> [What you need to do]:
Please produce an exact transcription of the lines from the one containing "You are a GUI" through the last line of the entries, leaving out every picture.

> [Dataset content]:
———

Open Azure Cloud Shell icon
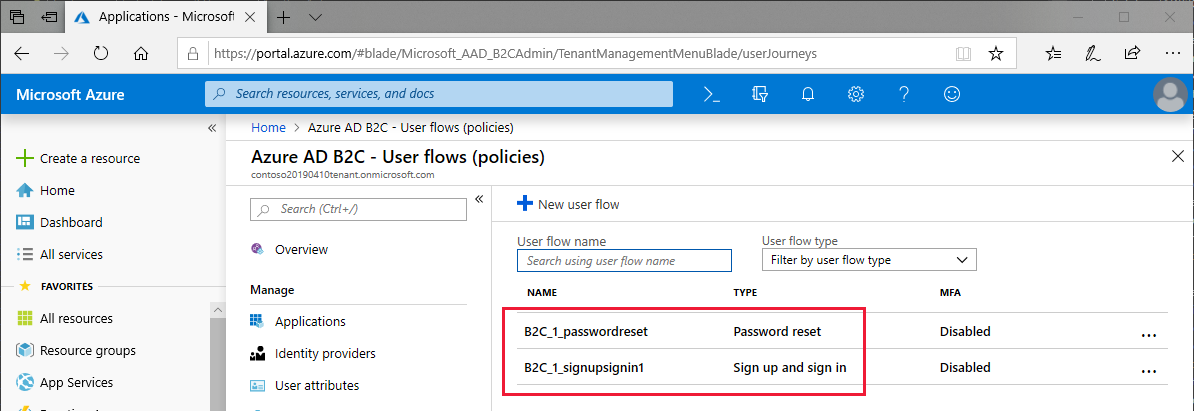 point(712,94)
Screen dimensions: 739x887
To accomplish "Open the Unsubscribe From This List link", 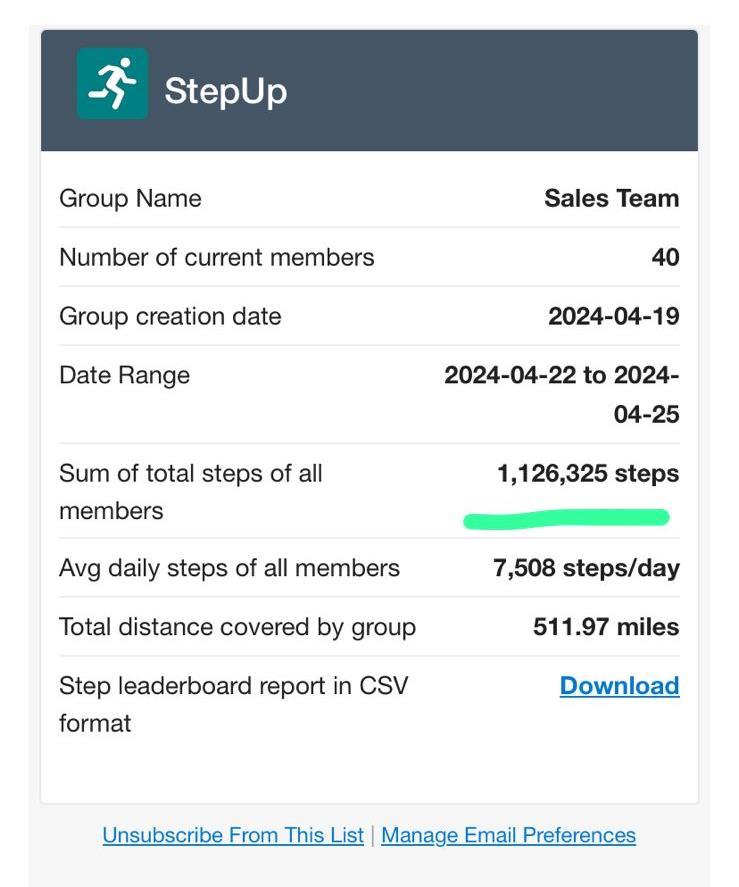I will click(233, 835).
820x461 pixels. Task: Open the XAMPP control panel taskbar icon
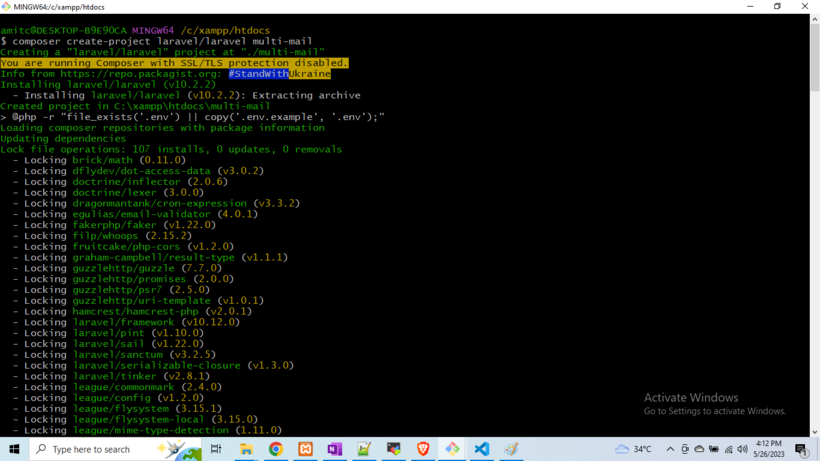(x=305, y=450)
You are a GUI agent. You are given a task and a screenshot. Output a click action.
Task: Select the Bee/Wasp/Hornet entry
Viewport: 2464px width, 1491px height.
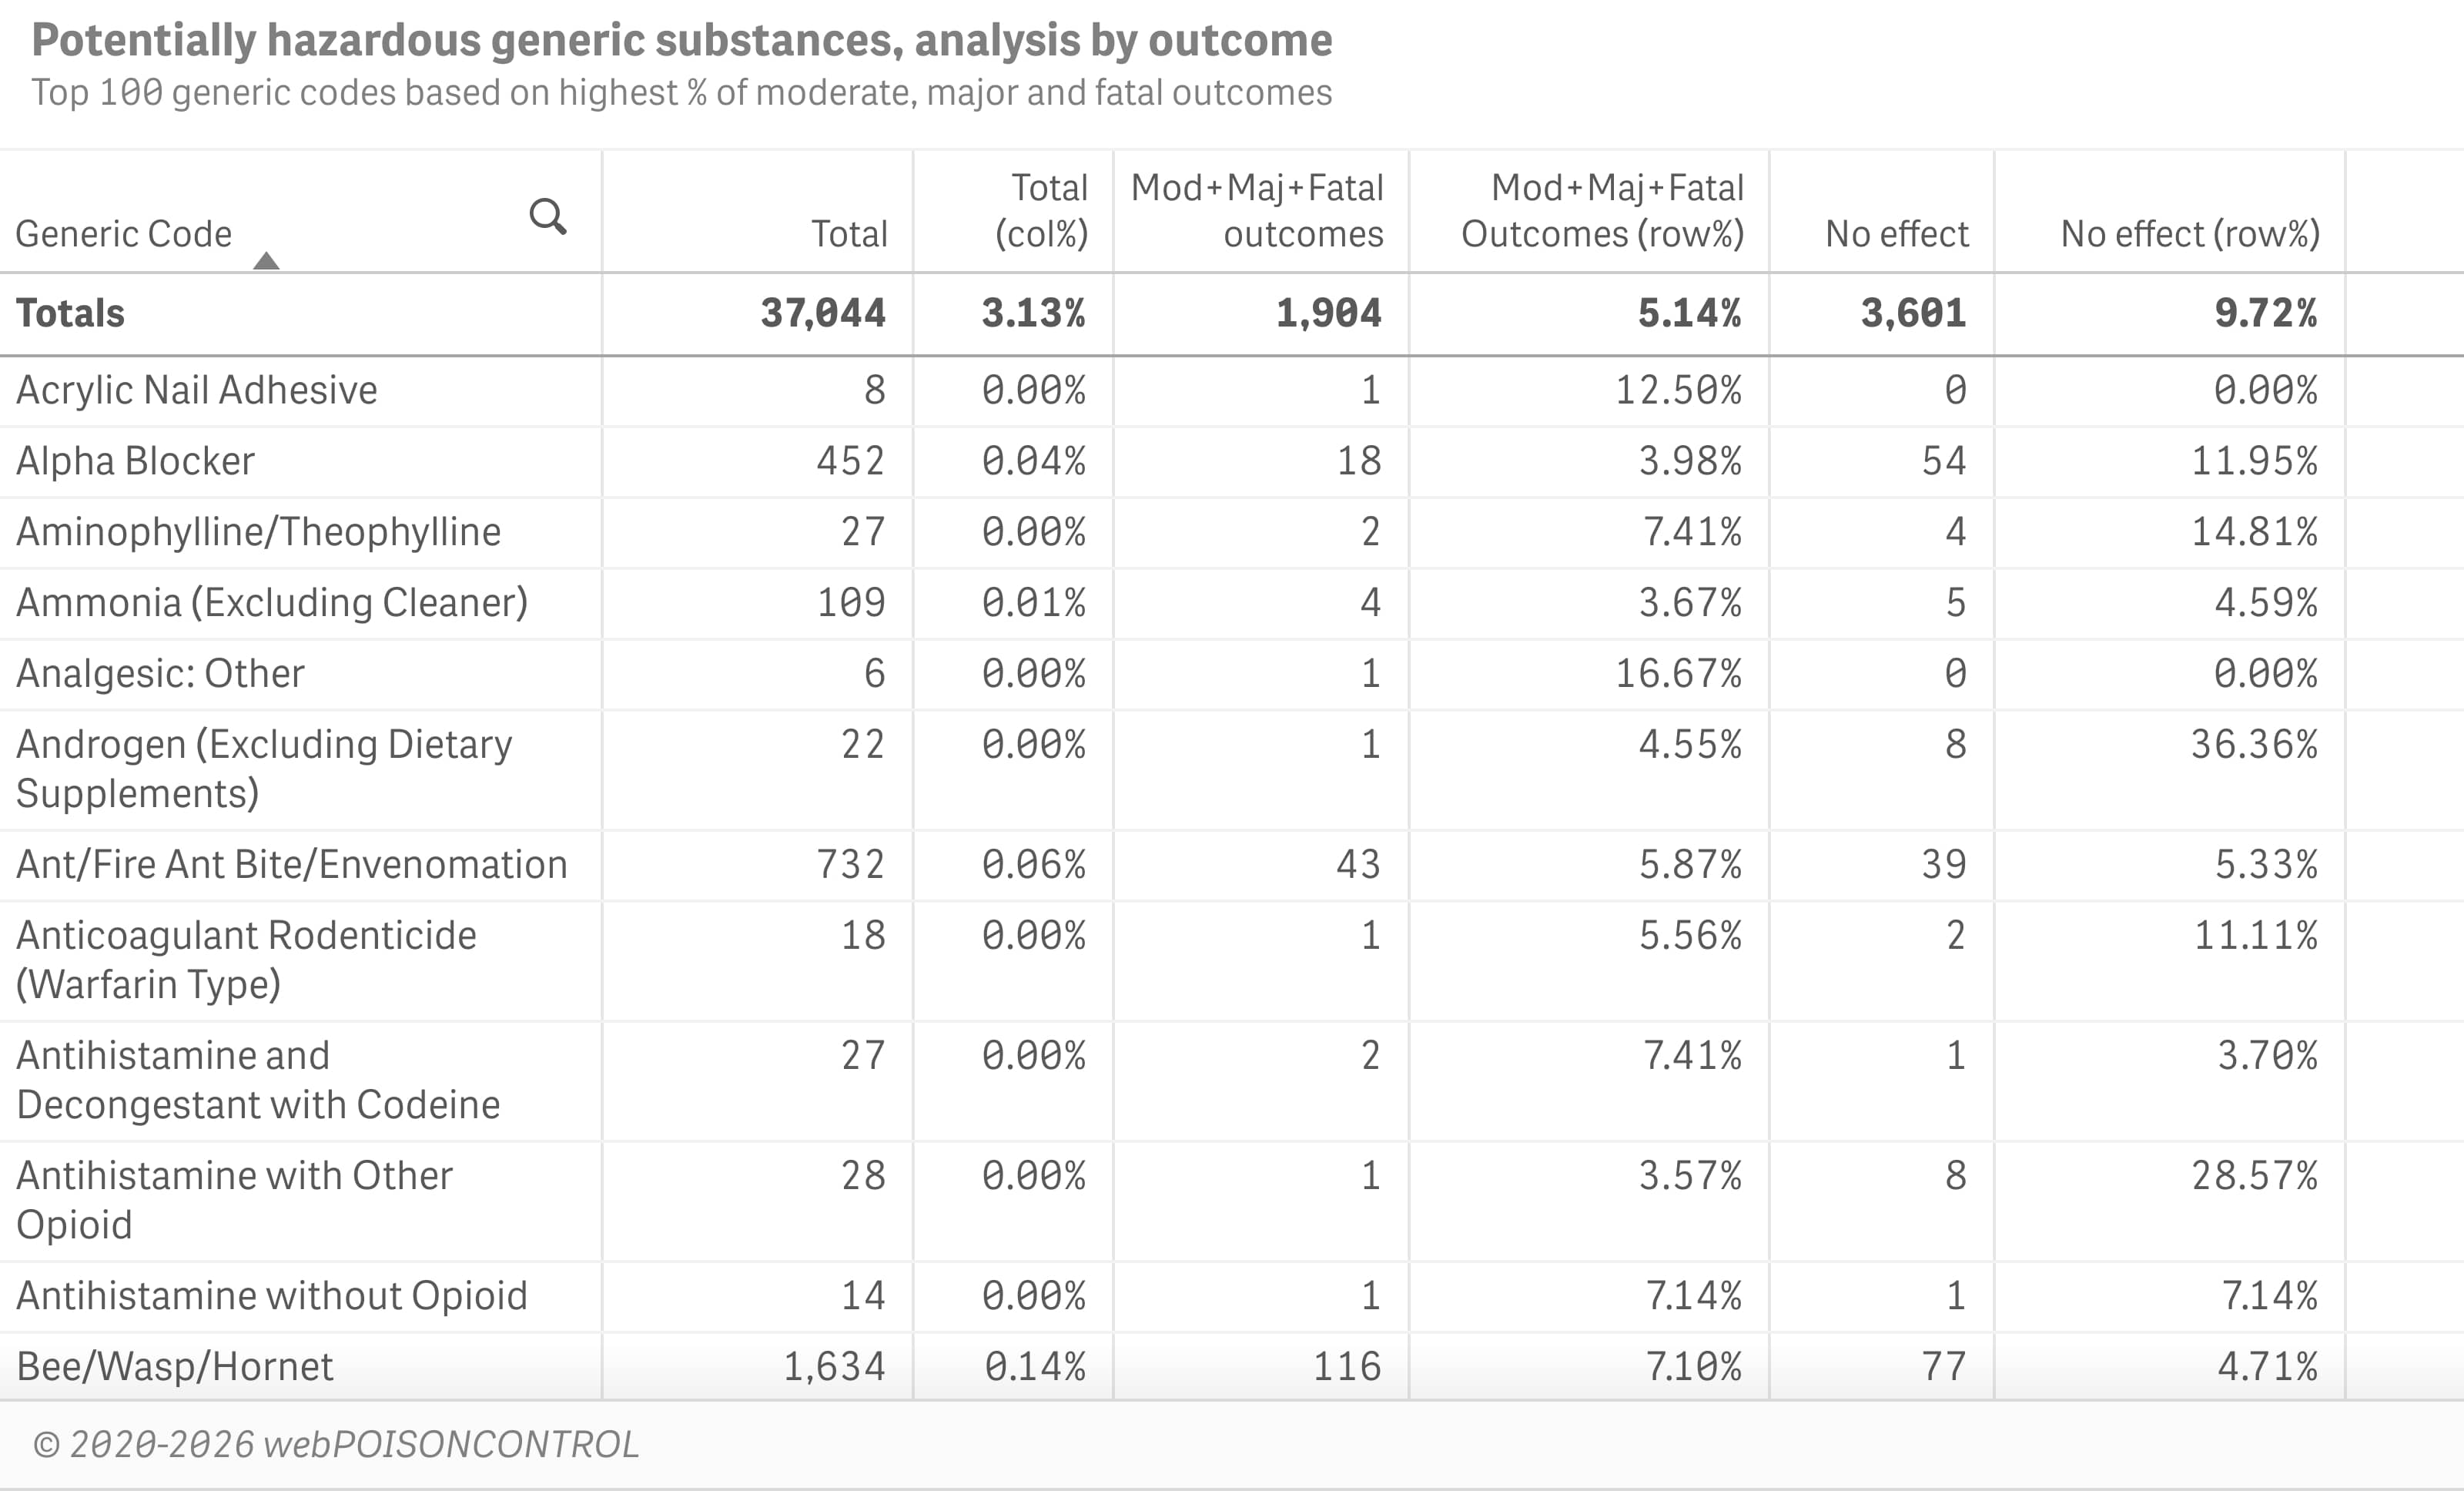pyautogui.click(x=174, y=1365)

———

> [Exercise solution]:
You are a GUI agent. You are given a task and a screenshot. Output a click action.
Task: Select the Bee/Wasp/Hornet entry
Viewport: 2464px width, 1491px height.
pyautogui.click(x=174, y=1365)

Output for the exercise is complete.